**Entries shown:**
════════
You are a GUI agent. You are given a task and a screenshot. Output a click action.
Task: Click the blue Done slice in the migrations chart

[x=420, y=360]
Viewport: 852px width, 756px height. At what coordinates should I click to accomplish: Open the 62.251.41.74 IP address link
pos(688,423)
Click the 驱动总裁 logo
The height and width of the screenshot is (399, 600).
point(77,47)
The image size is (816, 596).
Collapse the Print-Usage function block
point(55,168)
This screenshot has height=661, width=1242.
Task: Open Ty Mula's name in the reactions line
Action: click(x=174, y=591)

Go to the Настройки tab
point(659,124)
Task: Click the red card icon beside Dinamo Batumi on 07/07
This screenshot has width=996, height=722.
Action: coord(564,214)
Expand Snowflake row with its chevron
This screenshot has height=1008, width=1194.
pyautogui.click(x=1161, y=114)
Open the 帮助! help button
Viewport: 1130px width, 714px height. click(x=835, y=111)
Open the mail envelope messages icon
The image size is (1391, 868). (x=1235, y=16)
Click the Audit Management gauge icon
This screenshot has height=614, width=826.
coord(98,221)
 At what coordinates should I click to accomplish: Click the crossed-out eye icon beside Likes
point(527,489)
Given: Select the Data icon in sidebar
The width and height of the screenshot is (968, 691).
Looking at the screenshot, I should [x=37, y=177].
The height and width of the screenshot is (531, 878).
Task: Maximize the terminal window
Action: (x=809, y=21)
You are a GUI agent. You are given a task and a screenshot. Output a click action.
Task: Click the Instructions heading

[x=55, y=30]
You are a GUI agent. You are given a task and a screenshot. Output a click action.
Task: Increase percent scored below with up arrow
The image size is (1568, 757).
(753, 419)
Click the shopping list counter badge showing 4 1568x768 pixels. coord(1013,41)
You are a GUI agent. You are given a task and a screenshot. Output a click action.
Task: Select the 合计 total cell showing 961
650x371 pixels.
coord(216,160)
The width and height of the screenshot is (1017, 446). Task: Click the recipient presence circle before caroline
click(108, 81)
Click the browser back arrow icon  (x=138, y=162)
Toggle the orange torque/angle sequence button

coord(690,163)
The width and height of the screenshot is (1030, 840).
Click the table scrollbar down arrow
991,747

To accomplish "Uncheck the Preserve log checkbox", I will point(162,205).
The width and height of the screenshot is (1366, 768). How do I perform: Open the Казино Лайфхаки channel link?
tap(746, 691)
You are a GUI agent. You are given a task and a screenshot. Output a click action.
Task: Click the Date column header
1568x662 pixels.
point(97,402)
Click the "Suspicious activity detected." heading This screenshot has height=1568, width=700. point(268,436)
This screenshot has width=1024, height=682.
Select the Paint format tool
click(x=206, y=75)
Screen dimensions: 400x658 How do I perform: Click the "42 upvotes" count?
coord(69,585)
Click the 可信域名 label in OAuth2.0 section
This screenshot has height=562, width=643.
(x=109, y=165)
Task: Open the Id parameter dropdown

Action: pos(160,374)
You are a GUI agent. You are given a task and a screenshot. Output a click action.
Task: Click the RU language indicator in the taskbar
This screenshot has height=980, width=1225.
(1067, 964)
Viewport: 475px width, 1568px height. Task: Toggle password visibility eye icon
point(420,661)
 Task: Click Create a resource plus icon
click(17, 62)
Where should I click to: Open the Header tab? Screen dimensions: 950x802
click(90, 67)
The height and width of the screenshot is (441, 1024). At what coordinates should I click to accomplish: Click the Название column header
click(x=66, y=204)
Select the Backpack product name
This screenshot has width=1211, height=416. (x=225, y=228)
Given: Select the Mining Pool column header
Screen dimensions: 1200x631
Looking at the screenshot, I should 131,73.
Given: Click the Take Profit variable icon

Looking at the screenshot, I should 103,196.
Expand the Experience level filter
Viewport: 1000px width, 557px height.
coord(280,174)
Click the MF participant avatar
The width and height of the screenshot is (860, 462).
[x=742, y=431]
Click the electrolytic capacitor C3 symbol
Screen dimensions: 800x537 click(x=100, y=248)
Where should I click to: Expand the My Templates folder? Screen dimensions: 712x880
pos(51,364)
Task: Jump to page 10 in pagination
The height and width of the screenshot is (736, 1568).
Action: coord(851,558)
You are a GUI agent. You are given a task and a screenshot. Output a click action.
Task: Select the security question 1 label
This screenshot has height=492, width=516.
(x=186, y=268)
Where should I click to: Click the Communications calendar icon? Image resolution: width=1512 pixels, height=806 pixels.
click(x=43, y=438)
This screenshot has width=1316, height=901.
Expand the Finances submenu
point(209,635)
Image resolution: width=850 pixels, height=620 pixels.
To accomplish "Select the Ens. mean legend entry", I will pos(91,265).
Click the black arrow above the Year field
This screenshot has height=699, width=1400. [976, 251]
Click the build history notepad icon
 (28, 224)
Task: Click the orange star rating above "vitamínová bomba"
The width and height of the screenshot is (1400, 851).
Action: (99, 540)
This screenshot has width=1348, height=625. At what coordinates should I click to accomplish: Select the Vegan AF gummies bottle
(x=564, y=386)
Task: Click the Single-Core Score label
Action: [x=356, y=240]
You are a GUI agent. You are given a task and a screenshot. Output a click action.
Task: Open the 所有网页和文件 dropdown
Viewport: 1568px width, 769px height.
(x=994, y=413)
════════
**Exercise aim:** Show every line of the listing containing the string "with" by copying it.

**Solution:**
Expand Snowflake row with its chevron
Task: Increase percent scored below with up arrow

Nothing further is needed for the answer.